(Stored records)
⁂

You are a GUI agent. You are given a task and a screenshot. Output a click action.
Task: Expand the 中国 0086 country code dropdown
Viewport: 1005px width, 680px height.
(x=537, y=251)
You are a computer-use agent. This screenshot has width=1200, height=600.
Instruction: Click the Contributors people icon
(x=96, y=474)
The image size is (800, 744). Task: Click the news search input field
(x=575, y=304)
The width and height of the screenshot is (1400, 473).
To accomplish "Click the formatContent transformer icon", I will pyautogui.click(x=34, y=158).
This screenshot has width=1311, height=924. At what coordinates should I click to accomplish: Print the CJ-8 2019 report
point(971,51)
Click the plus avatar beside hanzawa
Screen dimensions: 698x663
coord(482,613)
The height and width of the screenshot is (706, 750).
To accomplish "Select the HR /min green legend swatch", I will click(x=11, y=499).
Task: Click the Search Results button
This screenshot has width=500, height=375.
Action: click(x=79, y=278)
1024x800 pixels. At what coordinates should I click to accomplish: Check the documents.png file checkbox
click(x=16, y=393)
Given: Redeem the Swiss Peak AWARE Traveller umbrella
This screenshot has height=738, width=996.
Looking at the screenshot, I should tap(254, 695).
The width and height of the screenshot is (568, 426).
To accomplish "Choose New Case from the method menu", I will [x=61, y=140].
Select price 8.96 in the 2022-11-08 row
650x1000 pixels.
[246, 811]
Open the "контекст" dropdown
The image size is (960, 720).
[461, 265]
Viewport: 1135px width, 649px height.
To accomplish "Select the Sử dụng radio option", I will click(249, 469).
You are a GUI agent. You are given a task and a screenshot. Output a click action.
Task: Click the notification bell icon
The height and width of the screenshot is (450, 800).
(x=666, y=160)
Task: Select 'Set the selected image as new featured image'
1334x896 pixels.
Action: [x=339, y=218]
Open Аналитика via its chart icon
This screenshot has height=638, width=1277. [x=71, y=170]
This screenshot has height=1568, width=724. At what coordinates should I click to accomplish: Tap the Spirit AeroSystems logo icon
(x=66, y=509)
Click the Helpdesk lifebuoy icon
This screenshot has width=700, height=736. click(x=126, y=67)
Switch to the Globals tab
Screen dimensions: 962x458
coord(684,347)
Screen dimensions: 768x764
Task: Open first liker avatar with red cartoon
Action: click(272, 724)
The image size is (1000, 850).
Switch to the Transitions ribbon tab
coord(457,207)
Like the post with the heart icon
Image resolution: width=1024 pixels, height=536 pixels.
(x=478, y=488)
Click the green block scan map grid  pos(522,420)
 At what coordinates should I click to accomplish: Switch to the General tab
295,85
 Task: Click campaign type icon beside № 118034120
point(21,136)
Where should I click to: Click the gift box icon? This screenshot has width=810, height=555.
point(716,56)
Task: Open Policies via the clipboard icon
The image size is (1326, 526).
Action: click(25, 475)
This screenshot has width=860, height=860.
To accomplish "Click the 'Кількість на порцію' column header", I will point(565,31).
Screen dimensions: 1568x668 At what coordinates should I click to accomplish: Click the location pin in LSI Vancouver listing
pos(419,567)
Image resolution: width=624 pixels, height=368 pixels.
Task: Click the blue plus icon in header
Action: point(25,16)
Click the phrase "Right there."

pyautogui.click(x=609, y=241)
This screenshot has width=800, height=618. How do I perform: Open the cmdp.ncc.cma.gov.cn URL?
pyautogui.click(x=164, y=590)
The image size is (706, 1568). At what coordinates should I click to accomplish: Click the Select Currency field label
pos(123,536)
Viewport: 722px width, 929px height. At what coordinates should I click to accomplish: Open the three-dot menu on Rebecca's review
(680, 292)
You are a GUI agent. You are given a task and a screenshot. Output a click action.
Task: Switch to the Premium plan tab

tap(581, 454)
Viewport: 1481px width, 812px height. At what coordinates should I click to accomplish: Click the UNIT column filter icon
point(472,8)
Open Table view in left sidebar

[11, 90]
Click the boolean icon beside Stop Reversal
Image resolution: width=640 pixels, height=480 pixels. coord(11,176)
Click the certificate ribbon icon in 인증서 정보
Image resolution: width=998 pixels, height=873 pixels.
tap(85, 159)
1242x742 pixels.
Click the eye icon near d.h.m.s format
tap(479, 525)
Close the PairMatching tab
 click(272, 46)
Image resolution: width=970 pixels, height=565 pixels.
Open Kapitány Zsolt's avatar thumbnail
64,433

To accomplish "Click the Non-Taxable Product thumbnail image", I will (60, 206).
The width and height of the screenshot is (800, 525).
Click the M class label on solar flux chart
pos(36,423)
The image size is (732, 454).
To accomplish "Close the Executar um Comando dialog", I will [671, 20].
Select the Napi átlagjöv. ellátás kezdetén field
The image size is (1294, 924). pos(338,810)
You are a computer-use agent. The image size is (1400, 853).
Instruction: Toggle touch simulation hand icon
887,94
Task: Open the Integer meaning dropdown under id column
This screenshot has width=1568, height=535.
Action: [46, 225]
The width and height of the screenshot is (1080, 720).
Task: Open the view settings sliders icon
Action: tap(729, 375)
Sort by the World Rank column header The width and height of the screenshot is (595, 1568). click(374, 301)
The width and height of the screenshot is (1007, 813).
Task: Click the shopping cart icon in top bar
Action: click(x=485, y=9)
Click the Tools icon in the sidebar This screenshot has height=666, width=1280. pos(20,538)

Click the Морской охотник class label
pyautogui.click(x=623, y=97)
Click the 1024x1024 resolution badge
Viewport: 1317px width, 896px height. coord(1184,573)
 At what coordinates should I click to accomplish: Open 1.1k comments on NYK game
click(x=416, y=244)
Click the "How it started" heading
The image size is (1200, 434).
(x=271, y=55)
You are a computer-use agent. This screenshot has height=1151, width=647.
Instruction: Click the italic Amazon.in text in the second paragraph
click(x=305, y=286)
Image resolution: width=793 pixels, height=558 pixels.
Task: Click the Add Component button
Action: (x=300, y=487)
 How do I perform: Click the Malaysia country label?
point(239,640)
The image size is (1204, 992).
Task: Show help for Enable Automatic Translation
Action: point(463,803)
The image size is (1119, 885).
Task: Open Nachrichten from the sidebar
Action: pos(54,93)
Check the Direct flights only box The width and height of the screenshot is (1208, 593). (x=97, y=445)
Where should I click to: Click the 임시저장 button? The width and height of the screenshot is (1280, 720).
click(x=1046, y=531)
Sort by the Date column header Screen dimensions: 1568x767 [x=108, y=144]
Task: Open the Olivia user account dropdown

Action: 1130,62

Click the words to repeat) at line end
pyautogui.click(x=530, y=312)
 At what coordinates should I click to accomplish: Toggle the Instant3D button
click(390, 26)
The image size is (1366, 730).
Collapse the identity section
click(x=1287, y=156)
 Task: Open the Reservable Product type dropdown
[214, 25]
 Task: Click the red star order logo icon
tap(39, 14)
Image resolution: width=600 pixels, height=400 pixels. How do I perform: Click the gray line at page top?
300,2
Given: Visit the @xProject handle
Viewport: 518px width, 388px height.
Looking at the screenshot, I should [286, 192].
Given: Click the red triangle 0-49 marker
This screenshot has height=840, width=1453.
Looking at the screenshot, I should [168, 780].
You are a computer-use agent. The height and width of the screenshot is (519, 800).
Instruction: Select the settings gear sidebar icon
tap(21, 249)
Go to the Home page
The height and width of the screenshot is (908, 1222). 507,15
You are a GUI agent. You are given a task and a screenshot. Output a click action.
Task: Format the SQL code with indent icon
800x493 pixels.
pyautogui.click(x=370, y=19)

⁂

■ **What the task asks**: Each entry above should be retyped exactly, with nothing missed.

■ **Answer below**:
You are a GUI agent. You are given a task and a screenshot. Output a click action.
Task: Expand the 中国 0086 country code dropdown
Viewport: 1005px width, 680px height.
(x=537, y=251)
You are a computer-use agent. This screenshot has width=1200, height=600.
Instruction: Click the Contributors people icon
(x=96, y=474)
The image size is (800, 744). Task: Click the news search input field
(x=575, y=304)
The width and height of the screenshot is (1400, 473).
To accomplish "Click the formatContent transformer icon", I will pyautogui.click(x=34, y=158).
This screenshot has width=1311, height=924. At what coordinates should I click to accomplish: Print the CJ-8 2019 report
point(971,51)
Click the plus avatar beside hanzawa
Screen dimensions: 698x663
coord(482,613)
The height and width of the screenshot is (706, 750).
To accomplish "Select the HR /min green legend swatch", I will click(x=11, y=499).
Task: Click the Search Results button
This screenshot has width=500, height=375.
Action: click(x=79, y=278)
1024x800 pixels. At what coordinates should I click to accomplish: Check the documents.png file checkbox
click(x=16, y=393)
Given: Redeem the Swiss Peak AWARE Traveller umbrella
This screenshot has height=738, width=996.
Looking at the screenshot, I should tap(254, 695).
The width and height of the screenshot is (568, 426).
To accomplish "Choose New Case from the method menu", I will [x=61, y=140].
Select price 8.96 in the 2022-11-08 row
650x1000 pixels.
[246, 811]
Open the "контекст" dropdown
The image size is (960, 720).
[461, 265]
Viewport: 1135px width, 649px height.
To accomplish "Select the Sử dụng radio option", I will click(249, 469).
You are a GUI agent. You are given a task and a screenshot. Output a click action.
Task: Click the notification bell icon
The height and width of the screenshot is (450, 800).
(x=666, y=160)
Task: Select 'Set the selected image as new featured image'
1334x896 pixels.
Action: [x=339, y=218]
Open Аналитика via its chart icon
This screenshot has height=638, width=1277. [x=71, y=170]
This screenshot has height=1568, width=724. At what coordinates should I click to accomplish: Tap the Spirit AeroSystems logo icon
(x=66, y=509)
Click the Helpdesk lifebuoy icon
This screenshot has width=700, height=736. click(x=126, y=67)
Switch to the Globals tab
Screen dimensions: 962x458
coord(684,347)
Screen dimensions: 768x764
Task: Open first liker avatar with red cartoon
Action: click(272, 724)
The image size is (1000, 850).
Switch to the Transitions ribbon tab
coord(457,207)
Like the post with the heart icon
Image resolution: width=1024 pixels, height=536 pixels.
(x=478, y=488)
Click the green block scan map grid  pos(522,420)
 At what coordinates should I click to accomplish: Switch to the General tab
295,85
 Task: Click campaign type icon beside № 118034120
point(21,136)
Where should I click to: Click the gift box icon? This screenshot has width=810, height=555.
point(716,56)
Task: Open Policies via the clipboard icon
The image size is (1326, 526).
Action: click(25, 475)
This screenshot has width=860, height=860.
To accomplish "Click the 'Кількість на порцію' column header", I will point(565,31).
Screen dimensions: 1568x668 At what coordinates should I click to accomplish: Click the location pin in LSI Vancouver listing
pos(419,567)
Image resolution: width=624 pixels, height=368 pixels.
Task: Click the blue plus icon in header
Action: point(25,16)
Click the phrase "Right there."

pyautogui.click(x=609, y=241)
This screenshot has width=800, height=618. How do I perform: Open the cmdp.ncc.cma.gov.cn URL?
pyautogui.click(x=164, y=590)
The image size is (706, 1568). At what coordinates should I click to accomplish: Click the Select Currency field label
pos(123,536)
Viewport: 722px width, 929px height. At what coordinates should I click to accomplish: Open the three-dot menu on Rebecca's review
(680, 292)
You are a GUI agent. You are given a task and a screenshot. Output a click action.
Task: Switch to the Premium plan tab

tap(581, 454)
Viewport: 1481px width, 812px height. At what coordinates should I click to accomplish: Click the UNIT column filter icon
point(472,8)
Open Table view in left sidebar

[11, 90]
Click the boolean icon beside Stop Reversal
Image resolution: width=640 pixels, height=480 pixels. coord(11,176)
Click the certificate ribbon icon in 인증서 정보
Image resolution: width=998 pixels, height=873 pixels.
tap(85, 159)
1242x742 pixels.
Click the eye icon near d.h.m.s format
tap(479, 525)
Close the PairMatching tab
 click(272, 46)
Image resolution: width=970 pixels, height=565 pixels.
Open Kapitány Zsolt's avatar thumbnail
64,433

To accomplish "Click the Non-Taxable Product thumbnail image", I will (60, 206).
The width and height of the screenshot is (800, 525).
Click the M class label on solar flux chart
pos(36,423)
The image size is (732, 454).
To accomplish "Close the Executar um Comando dialog", I will [671, 20].
Select the Napi átlagjöv. ellátás kezdetén field
The image size is (1294, 924). pos(338,810)
You are a computer-use agent. The image size is (1400, 853).
Instruction: Toggle touch simulation hand icon
887,94
Task: Open the Integer meaning dropdown under id column
This screenshot has width=1568, height=535.
Action: [46, 225]
The width and height of the screenshot is (1080, 720).
Task: Open the view settings sliders icon
Action: tap(729, 375)
Sort by the World Rank column header The width and height of the screenshot is (595, 1568). click(374, 301)
The width and height of the screenshot is (1007, 813).
Task: Click the shopping cart icon in top bar
Action: click(x=485, y=9)
Click the Tools icon in the sidebar This screenshot has height=666, width=1280. pos(20,538)

Click the Морской охотник class label
pyautogui.click(x=623, y=97)
Click the 1024x1024 resolution badge
Viewport: 1317px width, 896px height. coord(1184,573)
 At what coordinates should I click to accomplish: Open 1.1k comments on NYK game
click(x=416, y=244)
Click the "How it started" heading
The image size is (1200, 434).
(x=271, y=55)
You are a computer-use agent. This screenshot has height=1151, width=647.
Instruction: Click the italic Amazon.in text in the second paragraph
click(x=305, y=286)
Image resolution: width=793 pixels, height=558 pixels.
Task: Click the Add Component button
Action: (x=300, y=487)
 How do I perform: Click the Malaysia country label?
point(239,640)
The image size is (1204, 992).
Task: Show help for Enable Automatic Translation
Action: point(463,803)
The image size is (1119, 885).
Task: Open Nachrichten from the sidebar
Action: pos(54,93)
Check the Direct flights only box The width and height of the screenshot is (1208, 593). (x=97, y=445)
Where should I click to: Click the 임시저장 button? The width and height of the screenshot is (1280, 720).
click(x=1046, y=531)
Sort by the Date column header Screen dimensions: 1568x767 [x=108, y=144]
Task: Open the Olivia user account dropdown

Action: 1130,62

Click the words to repeat) at line end
pyautogui.click(x=530, y=312)
 At what coordinates should I click to accomplish: Toggle the Instant3D button
click(390, 26)
The image size is (1366, 730).
Collapse the identity section
click(x=1287, y=156)
 Task: Open the Reservable Product type dropdown
[214, 25]
 Task: Click the red star order logo icon
tap(39, 14)
Image resolution: width=600 pixels, height=400 pixels. How do I perform: Click the gray line at page top?
300,2
Given: Visit the @xProject handle
Viewport: 518px width, 388px height.
Looking at the screenshot, I should [286, 192].
Given: Click the red triangle 0-49 marker
This screenshot has height=840, width=1453.
Looking at the screenshot, I should [168, 780].
You are a computer-use agent. The height and width of the screenshot is (519, 800).
Instruction: Select the settings gear sidebar icon
tap(21, 249)
Go to the Home page
The height and width of the screenshot is (908, 1222). 507,15
You are a GUI agent. You are given a task and a screenshot. Output a click action.
Task: Format the SQL code with indent icon
800x493 pixels.
pyautogui.click(x=370, y=19)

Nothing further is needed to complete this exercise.